Grand retour de David Daniels chez Virgin Classics, dans un programme plutôt inattendu. Il est vrai que l’on sacrifie une fois de plus aux morceaux choisis et les esprits chagrins se plaindront de voir ainsi échouer aux rivages du présent CD les membres horriblement dilacérés des grandes Passions et de la Messe en si. Pour ma part, je n’y vois nul inconvénient musical, l’ensemble étant au contraire rendu cohérent par une thématique volontiers doloriste ou regrettante.
Cela met en valeur admirablement ce que David Daniels a gagné ces derniers temps : une intériorité tranquille, assumée, audible dans la substance même d’une voix plus charnue, mais aussi dans une ligne de chant et dans une diction supérieurement tenues.
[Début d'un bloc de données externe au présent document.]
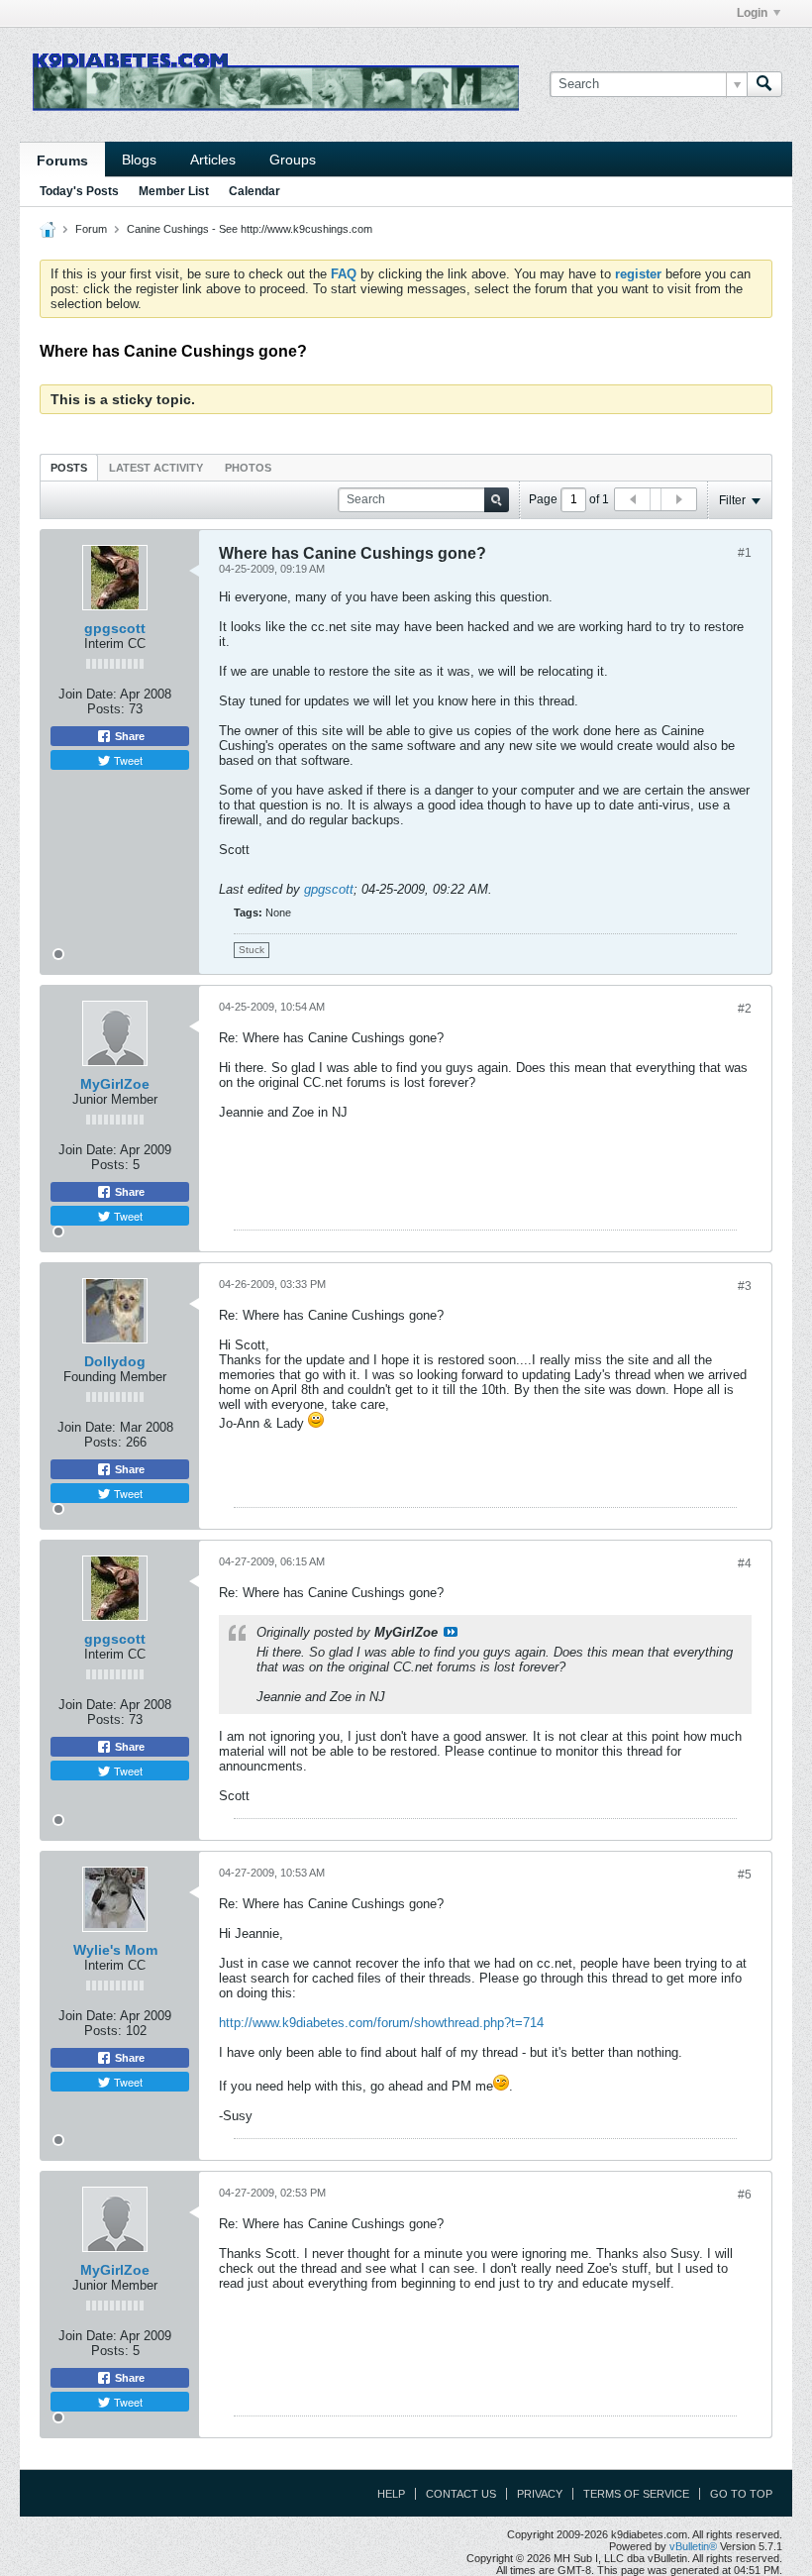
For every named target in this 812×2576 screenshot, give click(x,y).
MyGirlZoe (115, 1084)
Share (128, 736)
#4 (745, 1563)
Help (391, 2494)
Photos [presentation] (248, 468)
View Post (450, 1632)
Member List (174, 191)
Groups (292, 159)
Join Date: (87, 694)
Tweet (127, 760)
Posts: (106, 708)
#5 (745, 1874)
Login (752, 13)
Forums (62, 160)
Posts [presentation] (69, 468)
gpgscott (115, 628)
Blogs (139, 159)
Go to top (741, 2494)
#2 (745, 1009)
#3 (745, 1286)
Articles (213, 159)
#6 (745, 2194)
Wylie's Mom (115, 1950)
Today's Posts (79, 191)
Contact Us (461, 2494)
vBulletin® (693, 2546)
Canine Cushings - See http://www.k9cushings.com (249, 229)
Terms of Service (636, 2494)
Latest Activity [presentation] (156, 468)
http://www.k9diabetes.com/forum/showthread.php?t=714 (381, 2022)
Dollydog (115, 1361)
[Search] (764, 84)
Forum (91, 229)
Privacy (539, 2494)
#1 (745, 553)
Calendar (254, 191)
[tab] (69, 467)
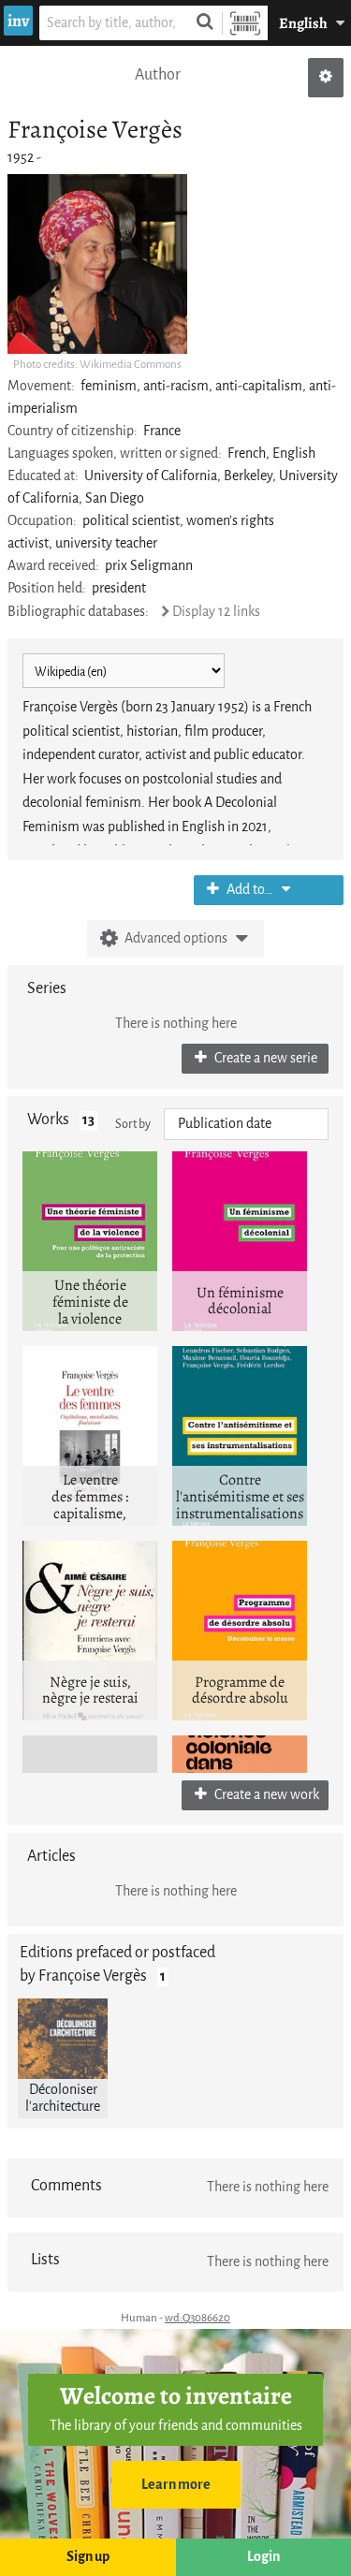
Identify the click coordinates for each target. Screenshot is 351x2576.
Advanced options (175, 938)
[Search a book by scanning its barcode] (245, 23)
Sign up (88, 2557)
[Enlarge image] (97, 264)
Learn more (176, 2485)
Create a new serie (264, 1058)
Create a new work (265, 1795)
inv (18, 20)
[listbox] (246, 1124)
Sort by (133, 1124)
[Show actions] (326, 77)
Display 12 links (216, 612)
« Es ist vollbracht » est d’une plénitude et d’une sérénité qu’il est rare d’entendre à ce point, et même « Ich habe genug », si ordinairement dévolue à des voix graves (Virgin ayant déjà fait une exception pour Bostridge) trouve là une lumière méditative assez intéressante. Si l’on prend la chose par le minuscule bout de la lorgnette, on pourra penser que David Daniels répond, avec ce programme, à la surenchère de vocalises et d’exploits acrobatiques qui a sévi sur le marché du contre-ténor (y compris sous le même label) depuis quelques années, surtout depuis que l’on s’est avisé de considérer Vivaldi comme un grand compositeur – hem…
Harry Bicket – quel joli nom – fait corps avec son chanteur, et l’English Concert affirme des tons chatoyants, loin des coloris fades d’ensembles comparables (notamment en Angleterre, justement) : le modelé du phrasé semble avoir fait l’objet d’un travail commun, d’une recherche attentive. Il est emblématique d’une philosophie du chant baroque qui n’a rien d’un « juste milieu » entre vocalité ancienne et vocalité romantique, et s’inscrit plutôt dans une quête de couleurs et d’accents restituant aux partitions leur densité propre (une approche moins grammaticale que rhétorique).
Dans ses meilleurs moments, cet enregistrement est simplement fascinant.